__Material provided__.
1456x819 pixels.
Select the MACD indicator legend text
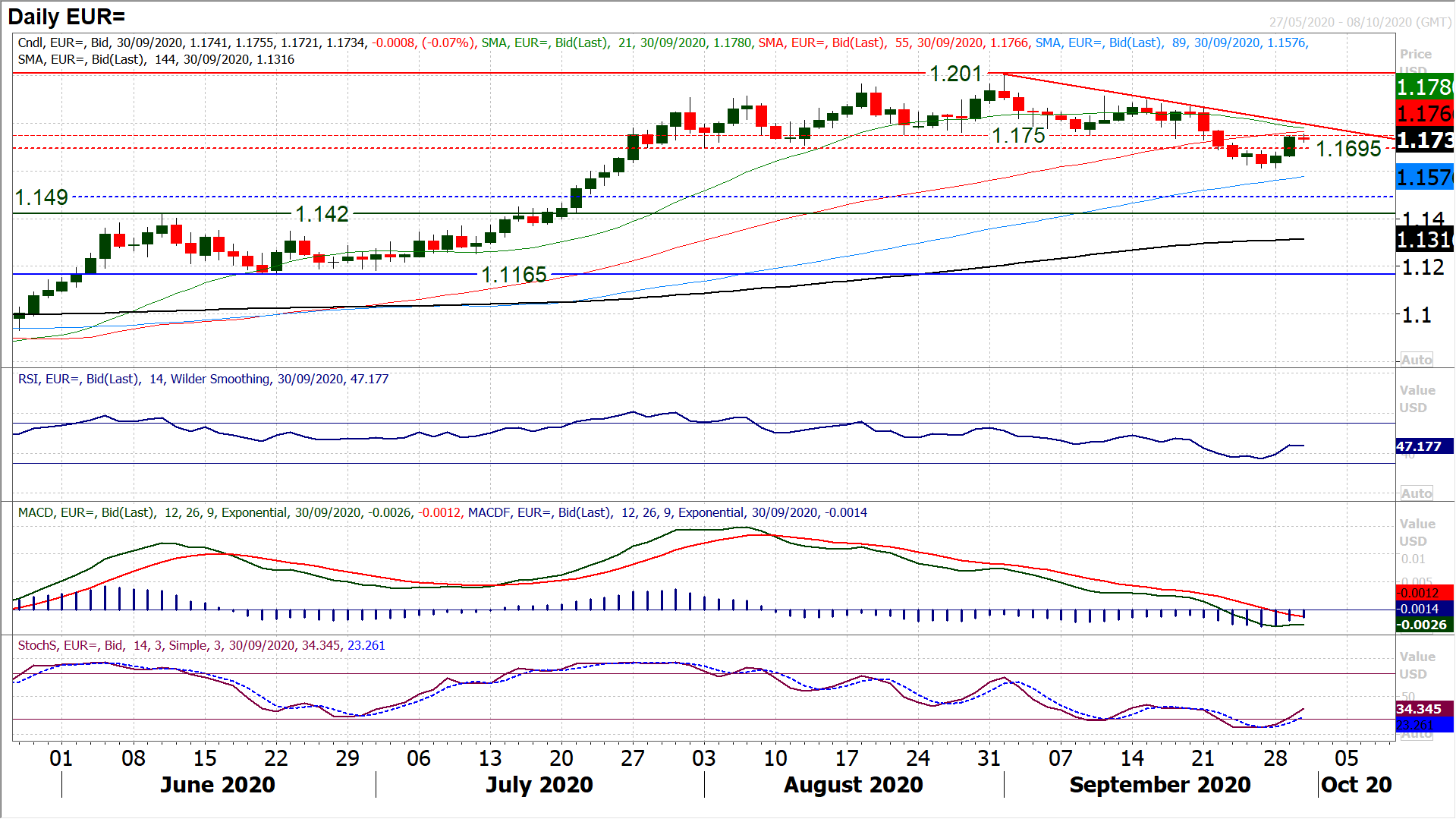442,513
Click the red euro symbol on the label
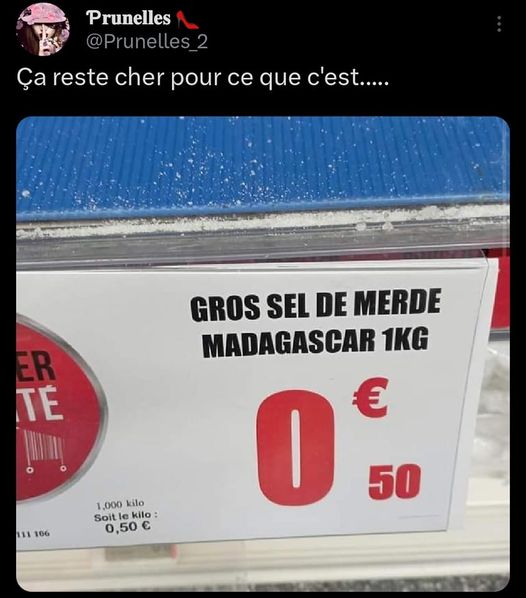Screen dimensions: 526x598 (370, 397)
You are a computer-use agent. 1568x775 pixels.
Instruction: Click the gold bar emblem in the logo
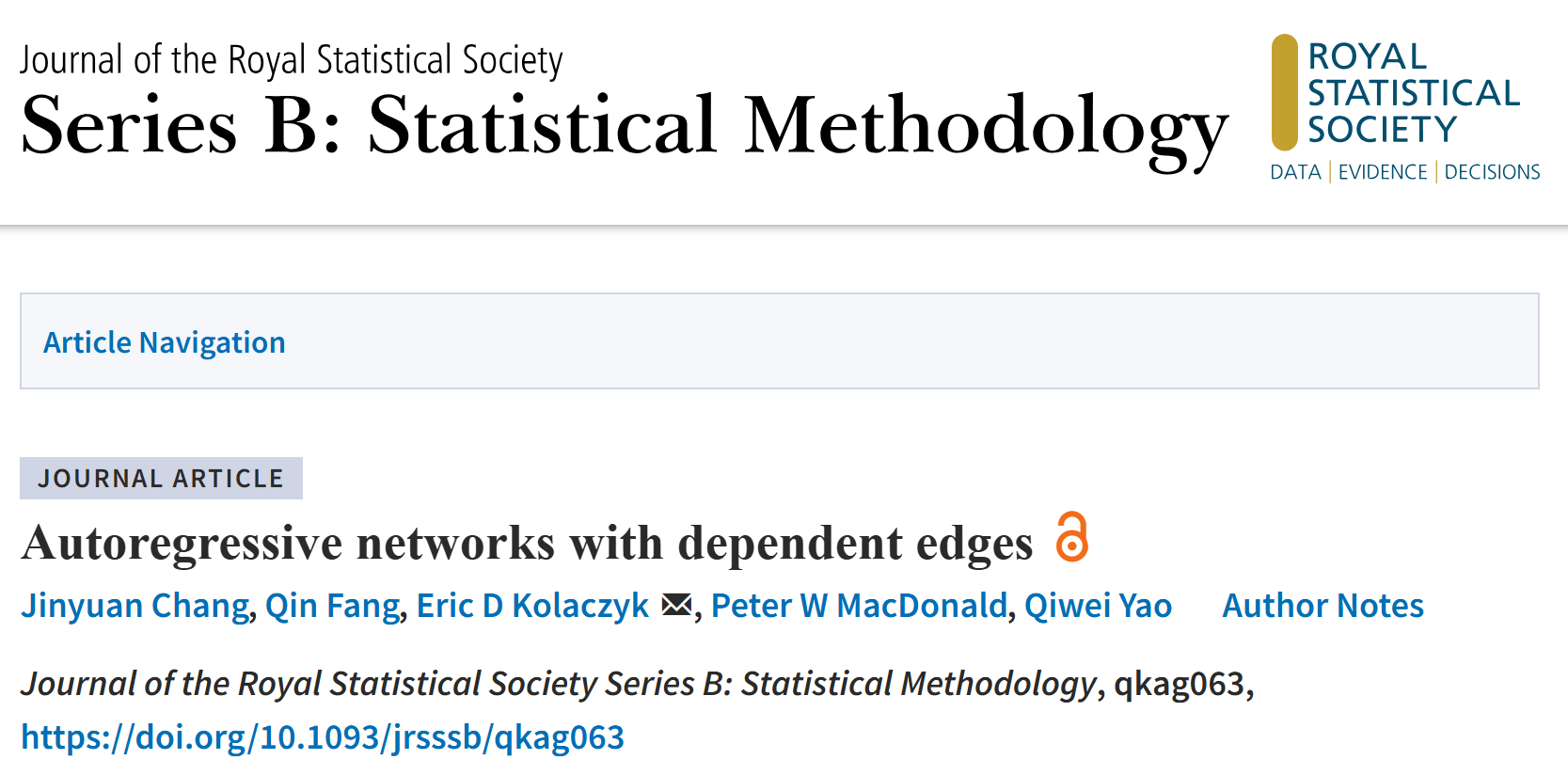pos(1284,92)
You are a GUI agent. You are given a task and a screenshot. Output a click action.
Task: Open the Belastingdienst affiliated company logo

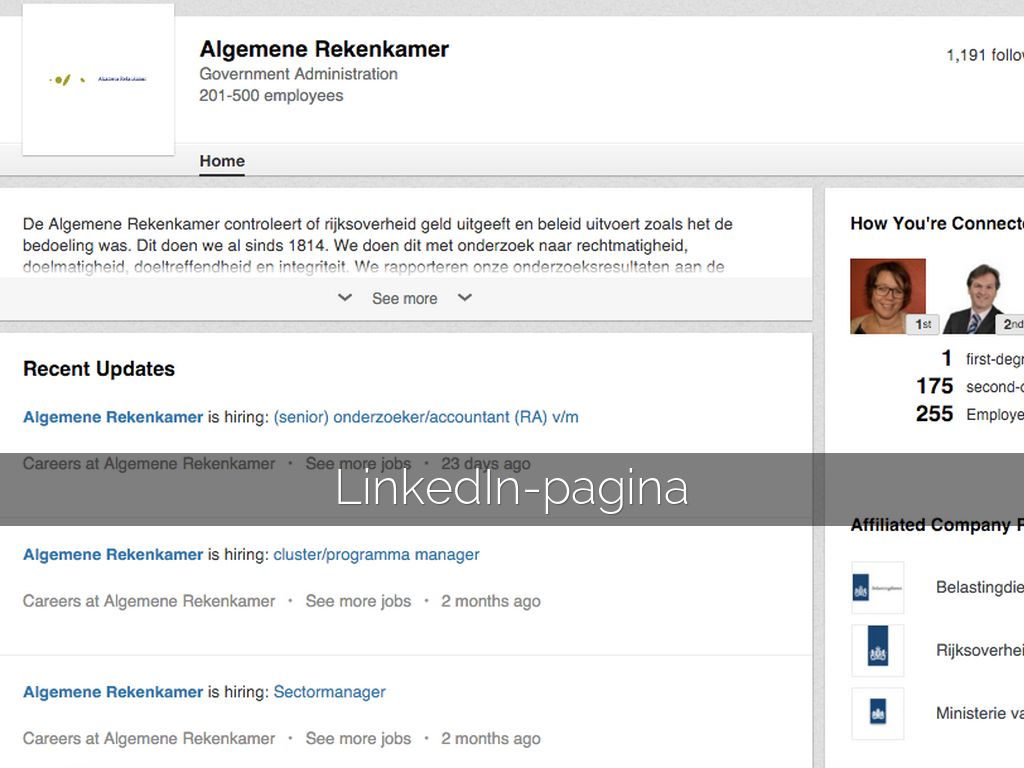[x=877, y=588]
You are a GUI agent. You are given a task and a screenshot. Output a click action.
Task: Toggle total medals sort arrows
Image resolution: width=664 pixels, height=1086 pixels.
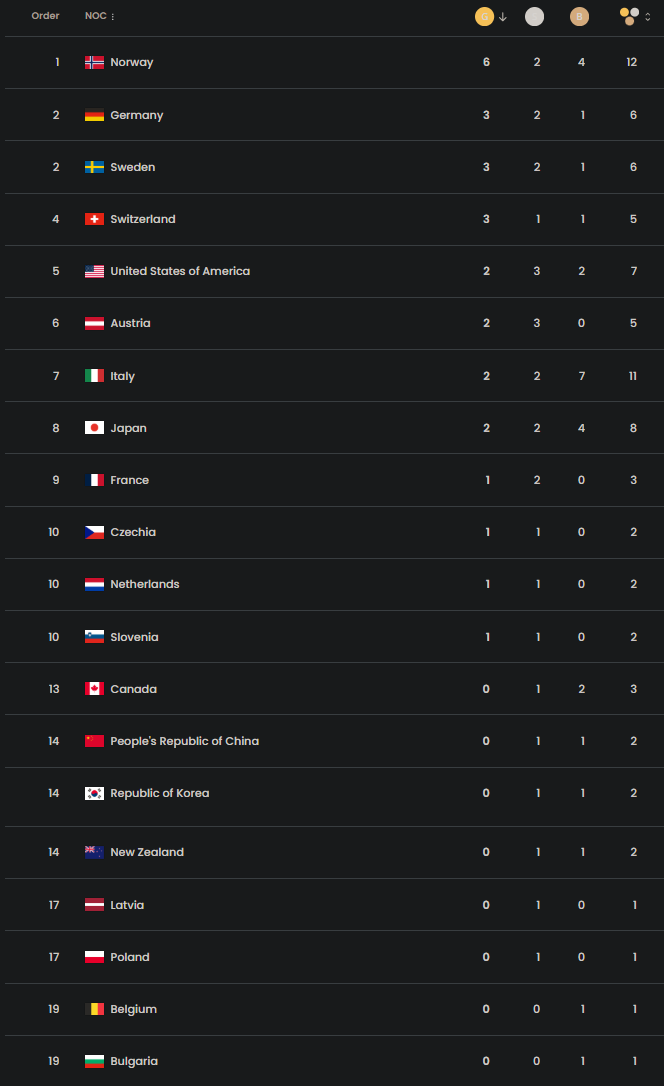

__About this exercise__. Repeat every record exactly, but not the pictures.

__Result__.
1456x819 pixels.
Select the MACD indicator legend text
442,513
Click the red euro symbol on the label
Screen dimensions: 526x598 (370, 397)
You are a computer-use agent. 1568x775 pixels.
Instruction: Click the gold bar emblem in the logo
pos(1284,92)
You are a GUI agent. You are given a task and a screenshot. Output a click action.
Task: Open the Belastingdienst affiliated company logo

[x=877, y=588]
You are a GUI agent. You are given a task and a screenshot. Output a click action.
Task: Toggle total medals sort arrows
Image resolution: width=664 pixels, height=1086 pixels.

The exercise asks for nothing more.